**Exercise objective**
Somewhere below are a line with "Contact Us (987, 183)" and a later line with "Hand Chains (200, 1154)". Output exactly those lines and all lines between them.

++++++

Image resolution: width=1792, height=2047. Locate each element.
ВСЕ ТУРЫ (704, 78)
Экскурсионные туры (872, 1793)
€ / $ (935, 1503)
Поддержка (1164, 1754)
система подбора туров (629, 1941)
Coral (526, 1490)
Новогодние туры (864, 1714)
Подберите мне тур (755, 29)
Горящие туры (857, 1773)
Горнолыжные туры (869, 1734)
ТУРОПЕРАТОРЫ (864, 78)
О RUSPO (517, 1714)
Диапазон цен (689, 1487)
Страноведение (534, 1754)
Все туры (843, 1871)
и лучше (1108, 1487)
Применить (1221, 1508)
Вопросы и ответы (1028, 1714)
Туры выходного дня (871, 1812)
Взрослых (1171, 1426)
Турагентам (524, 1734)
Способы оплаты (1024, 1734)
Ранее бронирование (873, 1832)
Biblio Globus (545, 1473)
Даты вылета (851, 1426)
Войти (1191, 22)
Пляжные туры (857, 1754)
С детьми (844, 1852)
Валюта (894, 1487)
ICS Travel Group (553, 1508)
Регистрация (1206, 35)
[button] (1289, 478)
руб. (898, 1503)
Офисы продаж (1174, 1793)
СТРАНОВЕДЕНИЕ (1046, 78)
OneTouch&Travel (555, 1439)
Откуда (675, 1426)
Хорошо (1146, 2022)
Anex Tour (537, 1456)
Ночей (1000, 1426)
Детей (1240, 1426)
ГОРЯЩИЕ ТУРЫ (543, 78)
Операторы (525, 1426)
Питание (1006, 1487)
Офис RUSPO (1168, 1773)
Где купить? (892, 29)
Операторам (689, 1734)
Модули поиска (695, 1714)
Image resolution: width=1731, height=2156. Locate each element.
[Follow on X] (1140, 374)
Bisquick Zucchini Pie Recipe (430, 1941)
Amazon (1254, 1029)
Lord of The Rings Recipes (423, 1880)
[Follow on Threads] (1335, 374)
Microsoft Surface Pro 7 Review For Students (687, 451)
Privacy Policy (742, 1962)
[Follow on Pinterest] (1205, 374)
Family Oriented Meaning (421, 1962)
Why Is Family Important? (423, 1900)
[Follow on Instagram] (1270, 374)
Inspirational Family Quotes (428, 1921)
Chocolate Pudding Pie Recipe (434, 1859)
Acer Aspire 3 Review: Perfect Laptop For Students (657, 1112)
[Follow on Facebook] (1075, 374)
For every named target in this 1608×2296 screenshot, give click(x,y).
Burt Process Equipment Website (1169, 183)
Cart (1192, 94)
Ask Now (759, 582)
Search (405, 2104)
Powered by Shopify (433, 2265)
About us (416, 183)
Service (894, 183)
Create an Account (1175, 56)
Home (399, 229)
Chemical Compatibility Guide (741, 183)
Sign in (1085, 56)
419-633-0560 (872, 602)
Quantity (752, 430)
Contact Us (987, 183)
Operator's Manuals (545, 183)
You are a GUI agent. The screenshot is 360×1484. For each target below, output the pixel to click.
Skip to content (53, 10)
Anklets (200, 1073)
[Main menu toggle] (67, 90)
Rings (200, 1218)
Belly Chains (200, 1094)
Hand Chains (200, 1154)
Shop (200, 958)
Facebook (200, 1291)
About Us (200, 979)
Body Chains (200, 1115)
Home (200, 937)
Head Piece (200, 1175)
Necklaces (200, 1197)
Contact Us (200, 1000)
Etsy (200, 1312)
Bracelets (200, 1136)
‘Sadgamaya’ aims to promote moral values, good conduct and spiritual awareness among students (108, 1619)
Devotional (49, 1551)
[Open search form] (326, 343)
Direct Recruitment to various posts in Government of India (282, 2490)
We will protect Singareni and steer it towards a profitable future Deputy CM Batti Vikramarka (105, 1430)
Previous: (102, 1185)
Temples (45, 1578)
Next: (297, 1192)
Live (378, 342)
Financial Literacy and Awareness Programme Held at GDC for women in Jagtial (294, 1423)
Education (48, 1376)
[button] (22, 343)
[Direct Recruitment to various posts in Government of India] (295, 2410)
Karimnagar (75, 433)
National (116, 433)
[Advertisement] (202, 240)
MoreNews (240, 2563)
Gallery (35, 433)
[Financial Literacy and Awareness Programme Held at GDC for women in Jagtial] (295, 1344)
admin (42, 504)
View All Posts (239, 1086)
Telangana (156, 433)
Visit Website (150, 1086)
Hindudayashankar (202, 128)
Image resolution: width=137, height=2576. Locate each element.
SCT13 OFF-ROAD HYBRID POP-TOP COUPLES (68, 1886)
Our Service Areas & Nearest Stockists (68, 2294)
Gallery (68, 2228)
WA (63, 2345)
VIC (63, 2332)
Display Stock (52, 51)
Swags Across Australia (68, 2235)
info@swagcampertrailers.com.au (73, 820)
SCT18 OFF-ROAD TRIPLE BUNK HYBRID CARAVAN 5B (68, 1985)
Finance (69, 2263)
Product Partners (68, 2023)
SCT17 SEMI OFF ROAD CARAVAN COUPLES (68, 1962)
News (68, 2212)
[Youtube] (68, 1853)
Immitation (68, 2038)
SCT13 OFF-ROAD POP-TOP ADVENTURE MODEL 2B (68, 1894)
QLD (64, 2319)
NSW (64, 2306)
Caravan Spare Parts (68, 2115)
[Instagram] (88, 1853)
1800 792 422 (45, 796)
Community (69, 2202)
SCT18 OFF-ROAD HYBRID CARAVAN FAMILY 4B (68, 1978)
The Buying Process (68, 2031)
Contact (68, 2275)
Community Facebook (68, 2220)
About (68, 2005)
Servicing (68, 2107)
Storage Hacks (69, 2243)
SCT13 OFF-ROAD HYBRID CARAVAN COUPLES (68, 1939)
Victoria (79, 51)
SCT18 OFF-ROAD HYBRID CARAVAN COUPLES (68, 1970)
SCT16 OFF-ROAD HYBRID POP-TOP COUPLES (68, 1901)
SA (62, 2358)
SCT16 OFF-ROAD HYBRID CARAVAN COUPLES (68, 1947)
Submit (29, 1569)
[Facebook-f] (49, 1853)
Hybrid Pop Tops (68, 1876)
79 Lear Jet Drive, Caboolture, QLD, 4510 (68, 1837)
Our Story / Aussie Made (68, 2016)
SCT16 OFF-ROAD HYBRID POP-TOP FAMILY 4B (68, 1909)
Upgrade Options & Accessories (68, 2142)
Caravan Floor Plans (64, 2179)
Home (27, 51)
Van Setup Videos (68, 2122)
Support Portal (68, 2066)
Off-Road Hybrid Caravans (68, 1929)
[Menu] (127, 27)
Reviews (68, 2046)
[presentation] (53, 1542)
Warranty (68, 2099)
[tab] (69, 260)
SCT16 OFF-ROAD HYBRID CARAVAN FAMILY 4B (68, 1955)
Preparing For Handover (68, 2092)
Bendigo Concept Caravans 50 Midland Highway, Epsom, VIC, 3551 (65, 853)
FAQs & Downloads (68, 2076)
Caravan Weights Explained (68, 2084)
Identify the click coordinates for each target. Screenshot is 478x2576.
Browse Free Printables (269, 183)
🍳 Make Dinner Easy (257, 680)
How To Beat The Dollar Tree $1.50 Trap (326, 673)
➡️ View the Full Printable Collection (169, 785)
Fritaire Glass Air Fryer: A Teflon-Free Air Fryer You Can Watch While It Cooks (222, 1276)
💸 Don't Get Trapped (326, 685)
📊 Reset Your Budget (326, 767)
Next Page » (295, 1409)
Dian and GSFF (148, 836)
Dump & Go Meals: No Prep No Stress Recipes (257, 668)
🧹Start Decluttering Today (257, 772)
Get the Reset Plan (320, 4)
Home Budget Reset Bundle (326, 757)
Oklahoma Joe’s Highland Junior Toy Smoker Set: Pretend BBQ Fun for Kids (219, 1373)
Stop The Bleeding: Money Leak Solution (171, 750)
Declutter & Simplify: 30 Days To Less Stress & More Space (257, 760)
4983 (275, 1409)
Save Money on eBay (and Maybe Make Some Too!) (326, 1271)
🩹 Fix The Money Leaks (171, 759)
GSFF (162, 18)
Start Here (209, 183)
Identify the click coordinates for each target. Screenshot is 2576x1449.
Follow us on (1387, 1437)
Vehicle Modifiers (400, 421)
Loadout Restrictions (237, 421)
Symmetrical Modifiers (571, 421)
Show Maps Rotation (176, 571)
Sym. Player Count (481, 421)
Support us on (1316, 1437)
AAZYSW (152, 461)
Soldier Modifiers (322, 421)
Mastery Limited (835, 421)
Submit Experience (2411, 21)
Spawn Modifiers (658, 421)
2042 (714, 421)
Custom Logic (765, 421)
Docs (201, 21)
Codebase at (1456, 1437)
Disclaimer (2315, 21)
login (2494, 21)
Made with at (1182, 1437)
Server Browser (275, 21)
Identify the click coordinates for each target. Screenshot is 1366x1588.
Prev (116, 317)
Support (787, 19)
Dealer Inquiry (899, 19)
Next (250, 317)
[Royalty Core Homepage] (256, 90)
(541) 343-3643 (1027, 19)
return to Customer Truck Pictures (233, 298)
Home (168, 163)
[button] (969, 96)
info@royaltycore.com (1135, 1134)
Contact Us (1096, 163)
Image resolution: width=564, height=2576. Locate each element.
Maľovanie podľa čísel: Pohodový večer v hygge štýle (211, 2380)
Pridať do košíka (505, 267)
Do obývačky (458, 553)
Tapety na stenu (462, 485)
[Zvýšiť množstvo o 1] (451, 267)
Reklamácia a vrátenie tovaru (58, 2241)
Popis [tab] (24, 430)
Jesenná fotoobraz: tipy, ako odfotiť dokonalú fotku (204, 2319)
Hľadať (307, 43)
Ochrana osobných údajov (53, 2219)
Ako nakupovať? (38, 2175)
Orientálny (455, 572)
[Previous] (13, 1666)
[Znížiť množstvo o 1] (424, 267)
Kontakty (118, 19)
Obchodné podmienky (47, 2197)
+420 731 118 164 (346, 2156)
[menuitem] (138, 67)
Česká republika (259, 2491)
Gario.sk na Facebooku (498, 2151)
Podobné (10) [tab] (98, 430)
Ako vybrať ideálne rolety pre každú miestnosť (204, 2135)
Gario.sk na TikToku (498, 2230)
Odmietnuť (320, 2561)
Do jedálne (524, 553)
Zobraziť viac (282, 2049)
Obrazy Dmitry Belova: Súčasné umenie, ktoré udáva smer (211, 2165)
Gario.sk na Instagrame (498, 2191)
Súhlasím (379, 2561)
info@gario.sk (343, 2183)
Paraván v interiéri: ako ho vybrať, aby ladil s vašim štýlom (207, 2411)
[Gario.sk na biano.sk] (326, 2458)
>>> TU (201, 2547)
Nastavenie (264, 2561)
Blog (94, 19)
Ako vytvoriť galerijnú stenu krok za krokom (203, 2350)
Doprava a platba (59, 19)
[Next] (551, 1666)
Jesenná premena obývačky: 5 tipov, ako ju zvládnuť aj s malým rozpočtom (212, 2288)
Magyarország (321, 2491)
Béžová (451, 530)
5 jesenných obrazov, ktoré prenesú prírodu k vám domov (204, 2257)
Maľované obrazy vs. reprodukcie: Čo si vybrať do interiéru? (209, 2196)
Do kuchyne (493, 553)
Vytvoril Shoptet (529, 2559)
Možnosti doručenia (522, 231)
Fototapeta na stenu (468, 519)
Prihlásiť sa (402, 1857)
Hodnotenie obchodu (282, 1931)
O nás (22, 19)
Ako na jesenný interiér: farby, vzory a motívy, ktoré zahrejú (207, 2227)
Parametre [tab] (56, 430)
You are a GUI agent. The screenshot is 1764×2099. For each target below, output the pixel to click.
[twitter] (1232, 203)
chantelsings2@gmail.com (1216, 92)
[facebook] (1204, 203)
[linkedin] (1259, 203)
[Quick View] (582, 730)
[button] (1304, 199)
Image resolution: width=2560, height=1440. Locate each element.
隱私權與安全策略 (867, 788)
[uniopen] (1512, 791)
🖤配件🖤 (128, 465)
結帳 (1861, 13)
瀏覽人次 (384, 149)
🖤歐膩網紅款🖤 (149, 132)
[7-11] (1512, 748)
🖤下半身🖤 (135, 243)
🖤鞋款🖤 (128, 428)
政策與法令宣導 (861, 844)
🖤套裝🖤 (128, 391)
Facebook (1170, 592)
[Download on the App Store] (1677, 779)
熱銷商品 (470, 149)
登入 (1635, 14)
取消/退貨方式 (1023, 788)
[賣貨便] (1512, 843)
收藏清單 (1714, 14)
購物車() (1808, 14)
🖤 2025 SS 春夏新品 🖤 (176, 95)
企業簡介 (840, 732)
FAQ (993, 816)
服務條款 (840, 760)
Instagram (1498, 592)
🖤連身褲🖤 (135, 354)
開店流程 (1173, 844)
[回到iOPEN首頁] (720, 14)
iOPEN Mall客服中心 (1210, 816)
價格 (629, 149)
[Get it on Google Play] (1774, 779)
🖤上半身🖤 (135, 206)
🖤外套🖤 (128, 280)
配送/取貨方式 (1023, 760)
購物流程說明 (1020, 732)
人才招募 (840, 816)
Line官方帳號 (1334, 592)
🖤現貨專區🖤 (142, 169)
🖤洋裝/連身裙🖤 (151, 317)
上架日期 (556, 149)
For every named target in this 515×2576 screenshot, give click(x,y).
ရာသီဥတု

++++++

**Exercise output**
Contact Us (987, 183)
Operator's Manuals (545, 183)
You are a GUI agent. The screenshot is 360×1484. For each target below, output the pixel to click.
Skip to content (53, 10)
Anklets (200, 1073)
[Main menu toggle] (67, 90)
Rings (200, 1218)
Belly Chains (200, 1094)
Hand Chains (200, 1154)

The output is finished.